Наступил торжественный момент — на скамеечке, стыдливо застеленной уже не нужными конспектами, выстроилась батарея бутылок «Токай», «Монастырская изба» и привычными слегка зачерствевшими бутербродами с сыром, что продавались в гастрономе по 10 копеек за штуку. Сергей откупоривал последнюю бутылку, проталкивая пробку внутрь, дамы приготовили дежурные пластмассовые стаканчики, как яркий луч электрического фонарика взорвал намечающуюся идиллию.
Милицейский патруль подкрался совершенно бесшумно.
— Так, граждане… Нарушаем? Распиваем в общественном месте? — раздался строгий голос из темноты. — Быстренько складывайте свои манатки и следуйте за мной!
В отделении дежурный долго уточнял имена, фамилии, перепроверял домашние адреса, поминутно перезванивая в Центральное Адресное Бюро, утомительно составлял протокол, но рано или поздно всему приходит конец. Резолюция была короткой: за нарушение общественного порядка, согласно административного кодекса, с ребят причитается — по десять рублей штрафу, с девчат — по пять. На вопрос сержанта к дежурному — что делать с конфискованными бутылками, равнодушно ответил:
— Пусть забирают, я не пью такую кислятину…
Время около двух часов ночи, в сумках откупоренные бутылки с вином. Куда идти и что делать? Покружив у закрытой станции метро, компания вновь отправилась в тот же скверик к родному институту, на ту же самую скамейку.

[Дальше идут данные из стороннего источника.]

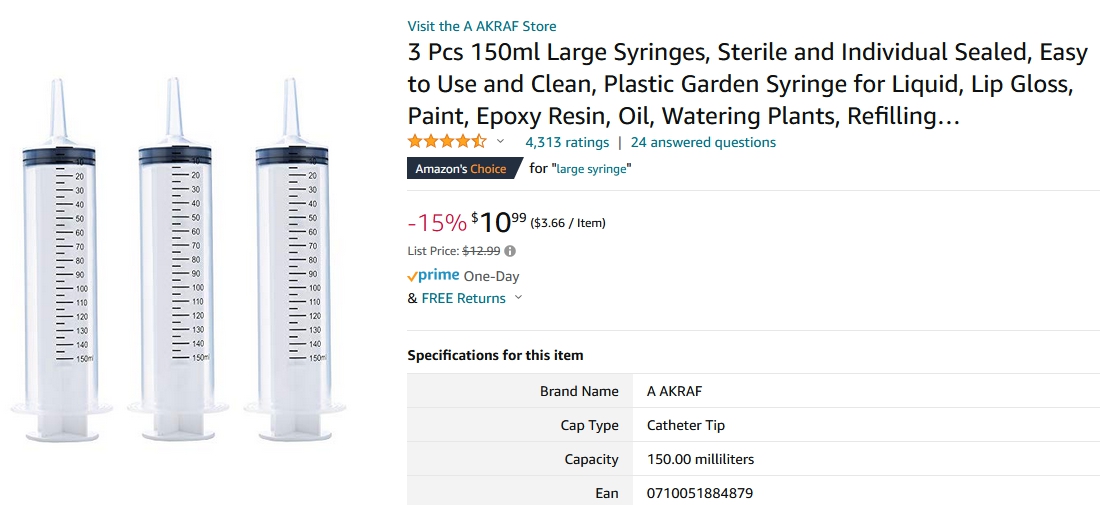
Task: Click the Amazon's Choice badge
Action: click(x=461, y=169)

Дубль два — на конспектах разложены бутерброды, уже не столь радостные подруги готовят стаканы… И вновь луч милицейского фонарика…
— Что опять вы?
— Но товарищ сержант, бутылки раскупорены, пробки внутрях…
— Ладно, ладно, продолжайте, у вас уже все уплочено… — И патруль зашагал в темноту зорко выслеживать беспорядки и нарушения, чтоб в скором будущем Москве можно было с честью присвоить высокое звание образцово-показательного города-героя.
Олешка
— Долго же мы провозились, — сказал Петрович, дергая стартерный шнур подвесного мотора. С третьей попытки ему удалось завести видавшую виды двенадцатисильную «Москву» и перегруженная казанка, оторвавшись от берега, медленно поползла на стремнину реки.